#1837

Lu un essai sur « la droite littéraire après 1945 », Le Soufre et le moisi de François Dufay. Titre culotté pour une étude que je ne peux lire qu’en ricanant régulièrement et parfois en grimaçant, sur la manière dont deux vieux collabos des plus odieux, Paul Morand et Jacques Chardonne, furent soutenus par les jeunes gens de la littérature parisienne d’après-guerre. J’ai pas mal lu Morand, que j’admire stylistiquement et dont les voyages sont fascinants, son regard et son sens de la description sont étourdissants ; en revanche ses histoires polissonnes et futiles ne m’inspirent qu’un complet ennui, quant à Chardonne, rien que d’entendre évoquer des récits sur les couples bourgeois, que ça a l’air ennuyeux. Mais au moment où nombre de ministres sont issus tout net de l’extrême-droite, il est très intéressant, instructif et affreusement fascinant, de voir comment roulait la machine littéraire droitière dans les années 50-60 — tous ces auteurs dont Bernard Pivot il n’y a pas si longtemps faisait les vénérables invités de ses émissions, quand ils étaient devenus à leur tour des vieillards aigris.

#1836

Il y a quelques temps, j’avais évoqué sur cette page un mien projet littéraire qui n’avait jamais trouvé preneur, le cycle de nouvelles d’uchronie Bodichiev. Eh bien, en définitive je me suis décidé à me jeter à l’eau: je vais le sortir ni plus ni moins qu’en auto-édition, selon le principe des « vanity press ». Ce sera donc un beau format relié… à la britannique, disons (cartonné avec toile grise, sous jaquette couleur, comme les hardcovers publiés à tirage limité par les Moutons électriques). Qu’est-ce donc, alors ? Eh bien, durant quelques années j’ai écrit des nouvelles d’uchronie, au prétexte policier et à la tonalité plutôt « roman gris » (Simenon, Freeling, Wahlöö, etc.). La première de ces nouvelles fut publiée dans la fameuse antho Escales sur l’horizon… mais je n’ai pas trouvé ensuite d’éditeur susceptible de publier un tel recueil, me faisant répondre chaque fois que c’était trop SF et pas assez polar, ou bien trop polar ou pas assez SF, et qu’en tout cas des nouvelles, vous n’y pensez pas mon bon monsieur, c’est invendable ! Une nouvelle fut tout de même publiée outre-Atlantique dans la revue québécoise Solaris, d’autres furent acceptées pour des anthologies… qui ne virent pas le jour, et ce fut tout. Fatigué de tant de déconvenues, et après quelques années de réflexion, je me suis finalement décidé sur pression amicale à proposer les dix textes véritablement achevés de cette fiction (on verra bien si un deuxième volume peut un jour se concrétiser). Dix nouvelles assorties d’une préface du héros, de deux petites annexes sur le contexte de cette uchronie, et de quatorze photos « d’époque ».
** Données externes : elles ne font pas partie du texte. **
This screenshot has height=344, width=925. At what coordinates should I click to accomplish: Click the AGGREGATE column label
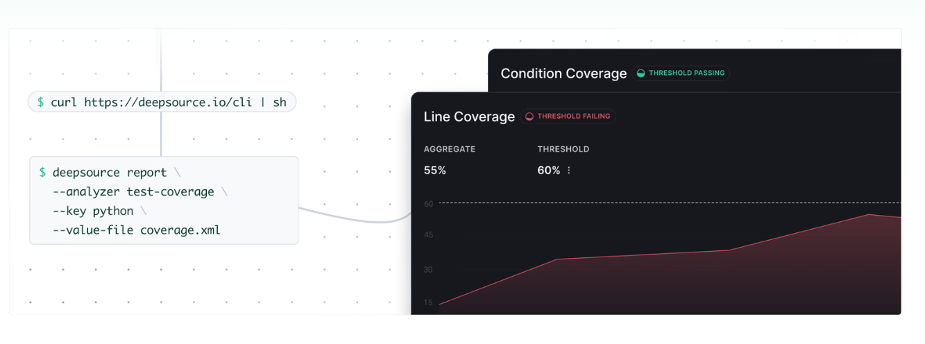pyautogui.click(x=450, y=149)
L’univers de ces nouvelles et novellaes, ce sont les souvenirs d’un détective privé, installé à Londres, la capitale occidentale de l’immense Empire de Toutes les Russies, celui sur lequel le soleil ne se couche vraiment jamais. Conspirations, station spatiale, liane tueuse, contrôle météo, dirigeables, France soviétique, Angleterre bouddhiste, voleurs génétiquement modifiés, trafics transfrontaliers, héritage perdu, tueur en série et Californie utopiste… Dans ce monde uchronique, tout est subtilement semblable et dramatiquement différent. De Londres à Saint-Francisbourg, en passant par Amsterdam, Bordeaux, les Basses-Alpes ou le Dorset, Jan Marcus Bodichiev mène l’enquête, au long de dix récits choisis parmi les plus singuliers de sa carrière.

Mes petits camarades Julien et Raphaël ayant accepté de bon cœur que je propose un tel volume à la vente sur le site des Moutons électriques, la souscription est donc lancée. Parution début avril, et je croise les doigts pour son accueil : c’est une expérience… Le tirage sera signé par mes soins, bien entendu, et strictement réservé à la vente par correspondance (aucune distribution en librairies).